Grouping into families is nothing more than the best classification attainable at a given stage in the progress of linguistic science; it is in no small part provisional only, and is always held liable to modification, even sweeping, by the results of further research. Of some families we can follow the history by external evidences a great way back into the past; their structure is so highly developed as to be traced with confidence everywhere; and their territory is well within our reach-such we regard with the highest degree of confidence, hardly allowing for more than the possibility that some other dialect, or group, or now-accepted family even, may sometime prove its right to be added on. But these are the rare exceptions; in the great majority of cases we have only the languages as they now exist, and in more or less scanty collections, of every degree of trustworthiness; and even their first grouping is tentative and incomplete, and involves an adjournment of deeper questions to the day of more light. To complete and perfect the work of classification by relationship, or the establishment of families and their subdivisions, is the first object of the comparative study of languages.

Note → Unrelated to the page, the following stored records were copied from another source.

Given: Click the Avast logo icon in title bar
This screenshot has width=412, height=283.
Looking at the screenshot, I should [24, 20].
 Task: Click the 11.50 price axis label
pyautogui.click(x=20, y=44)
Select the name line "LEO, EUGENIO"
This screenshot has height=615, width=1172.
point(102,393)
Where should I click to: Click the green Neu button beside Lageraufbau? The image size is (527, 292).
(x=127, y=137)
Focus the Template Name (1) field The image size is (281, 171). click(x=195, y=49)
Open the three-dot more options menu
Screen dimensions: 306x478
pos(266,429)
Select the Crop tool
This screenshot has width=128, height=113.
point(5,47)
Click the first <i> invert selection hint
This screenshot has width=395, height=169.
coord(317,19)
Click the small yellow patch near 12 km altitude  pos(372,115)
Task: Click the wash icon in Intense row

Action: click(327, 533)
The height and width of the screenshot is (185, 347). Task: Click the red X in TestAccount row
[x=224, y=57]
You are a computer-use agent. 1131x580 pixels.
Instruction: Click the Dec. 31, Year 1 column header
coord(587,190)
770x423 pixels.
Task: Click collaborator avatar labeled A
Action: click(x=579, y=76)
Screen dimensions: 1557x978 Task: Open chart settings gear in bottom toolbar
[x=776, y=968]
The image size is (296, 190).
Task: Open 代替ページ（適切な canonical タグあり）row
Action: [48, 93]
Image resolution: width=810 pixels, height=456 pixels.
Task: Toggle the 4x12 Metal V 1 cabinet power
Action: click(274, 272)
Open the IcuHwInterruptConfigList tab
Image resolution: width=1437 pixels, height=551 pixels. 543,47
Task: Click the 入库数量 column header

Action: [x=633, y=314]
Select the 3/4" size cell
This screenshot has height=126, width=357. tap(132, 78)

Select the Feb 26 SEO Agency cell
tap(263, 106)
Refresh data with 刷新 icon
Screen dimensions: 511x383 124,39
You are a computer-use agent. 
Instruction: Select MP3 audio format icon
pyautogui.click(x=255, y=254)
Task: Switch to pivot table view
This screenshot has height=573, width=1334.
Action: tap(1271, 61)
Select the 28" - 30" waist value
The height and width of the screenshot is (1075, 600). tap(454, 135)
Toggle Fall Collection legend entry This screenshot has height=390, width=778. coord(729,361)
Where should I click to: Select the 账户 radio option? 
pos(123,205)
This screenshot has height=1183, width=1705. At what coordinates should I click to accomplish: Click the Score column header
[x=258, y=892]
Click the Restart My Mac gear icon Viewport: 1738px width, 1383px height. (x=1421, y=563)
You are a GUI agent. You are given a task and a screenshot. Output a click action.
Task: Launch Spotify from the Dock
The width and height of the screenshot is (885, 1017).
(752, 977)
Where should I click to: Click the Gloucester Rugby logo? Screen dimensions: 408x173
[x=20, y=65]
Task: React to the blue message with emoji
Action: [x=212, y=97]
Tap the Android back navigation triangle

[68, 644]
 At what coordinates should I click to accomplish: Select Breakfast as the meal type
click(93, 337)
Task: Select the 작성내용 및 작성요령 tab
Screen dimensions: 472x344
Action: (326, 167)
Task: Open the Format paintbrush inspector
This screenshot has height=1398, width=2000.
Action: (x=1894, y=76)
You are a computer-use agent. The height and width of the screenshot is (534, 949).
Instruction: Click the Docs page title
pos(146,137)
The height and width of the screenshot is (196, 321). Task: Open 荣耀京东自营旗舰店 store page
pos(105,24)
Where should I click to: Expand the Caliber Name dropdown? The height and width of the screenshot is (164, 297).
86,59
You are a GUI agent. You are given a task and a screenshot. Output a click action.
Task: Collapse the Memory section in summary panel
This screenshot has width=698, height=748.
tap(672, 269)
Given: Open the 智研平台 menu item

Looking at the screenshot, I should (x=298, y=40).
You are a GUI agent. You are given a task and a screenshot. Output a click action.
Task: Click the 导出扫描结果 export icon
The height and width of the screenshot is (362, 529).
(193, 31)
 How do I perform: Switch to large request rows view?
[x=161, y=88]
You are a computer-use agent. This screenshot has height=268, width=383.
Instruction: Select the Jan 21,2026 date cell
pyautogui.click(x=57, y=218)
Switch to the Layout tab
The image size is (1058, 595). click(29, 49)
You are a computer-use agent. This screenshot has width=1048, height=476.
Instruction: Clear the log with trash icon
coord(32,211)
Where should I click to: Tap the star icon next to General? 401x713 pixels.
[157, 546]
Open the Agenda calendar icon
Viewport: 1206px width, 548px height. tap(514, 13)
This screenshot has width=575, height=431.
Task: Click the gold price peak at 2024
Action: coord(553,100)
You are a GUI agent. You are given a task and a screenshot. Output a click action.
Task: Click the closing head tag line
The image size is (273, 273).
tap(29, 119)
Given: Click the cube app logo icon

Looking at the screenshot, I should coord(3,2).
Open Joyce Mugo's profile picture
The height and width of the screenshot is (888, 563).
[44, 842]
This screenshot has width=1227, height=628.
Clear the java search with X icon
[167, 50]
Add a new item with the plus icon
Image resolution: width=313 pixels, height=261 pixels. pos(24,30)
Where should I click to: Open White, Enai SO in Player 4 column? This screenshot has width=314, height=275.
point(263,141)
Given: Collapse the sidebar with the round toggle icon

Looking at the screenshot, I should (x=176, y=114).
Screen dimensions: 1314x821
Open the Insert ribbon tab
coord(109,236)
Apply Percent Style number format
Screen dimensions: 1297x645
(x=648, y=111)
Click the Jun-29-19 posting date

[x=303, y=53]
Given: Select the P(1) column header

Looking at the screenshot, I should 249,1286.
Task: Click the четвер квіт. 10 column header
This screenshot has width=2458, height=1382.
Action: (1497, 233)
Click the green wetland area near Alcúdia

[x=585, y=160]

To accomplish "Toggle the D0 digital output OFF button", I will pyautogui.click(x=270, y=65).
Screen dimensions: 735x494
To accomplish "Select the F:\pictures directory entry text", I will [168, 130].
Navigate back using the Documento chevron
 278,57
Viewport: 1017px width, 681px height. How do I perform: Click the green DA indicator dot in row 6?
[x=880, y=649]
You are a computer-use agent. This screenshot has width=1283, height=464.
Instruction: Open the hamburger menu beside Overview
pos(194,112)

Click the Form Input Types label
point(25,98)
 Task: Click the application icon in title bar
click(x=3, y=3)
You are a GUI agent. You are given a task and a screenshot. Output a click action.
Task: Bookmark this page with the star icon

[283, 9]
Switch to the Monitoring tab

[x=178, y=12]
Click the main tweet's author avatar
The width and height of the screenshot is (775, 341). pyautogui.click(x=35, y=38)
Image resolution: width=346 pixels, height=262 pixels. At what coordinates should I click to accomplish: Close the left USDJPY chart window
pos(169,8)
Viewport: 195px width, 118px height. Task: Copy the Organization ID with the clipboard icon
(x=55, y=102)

No other classification has a value in the least comparable with it, that by grade of structure is a mere recreation, leading to nothing; that by absolute worth is of no account whatever, at any rate in the present state of our knowledge On genetic relationship, in the first place, is founded all investigation of the historical development of languages; since it is in the main the comparison of related dialects, even in the case of families having a long recorded history, and elsewhere only that, that gives us knowledge of their earlier condition and enables us to trace the lines of change. In the second place, and yet more obviously, with this classification is connected all that language has to teach as to the affinities of human races; whatever aid linguistic science renders to ethnology rests upon the proved relationships of human' tongues.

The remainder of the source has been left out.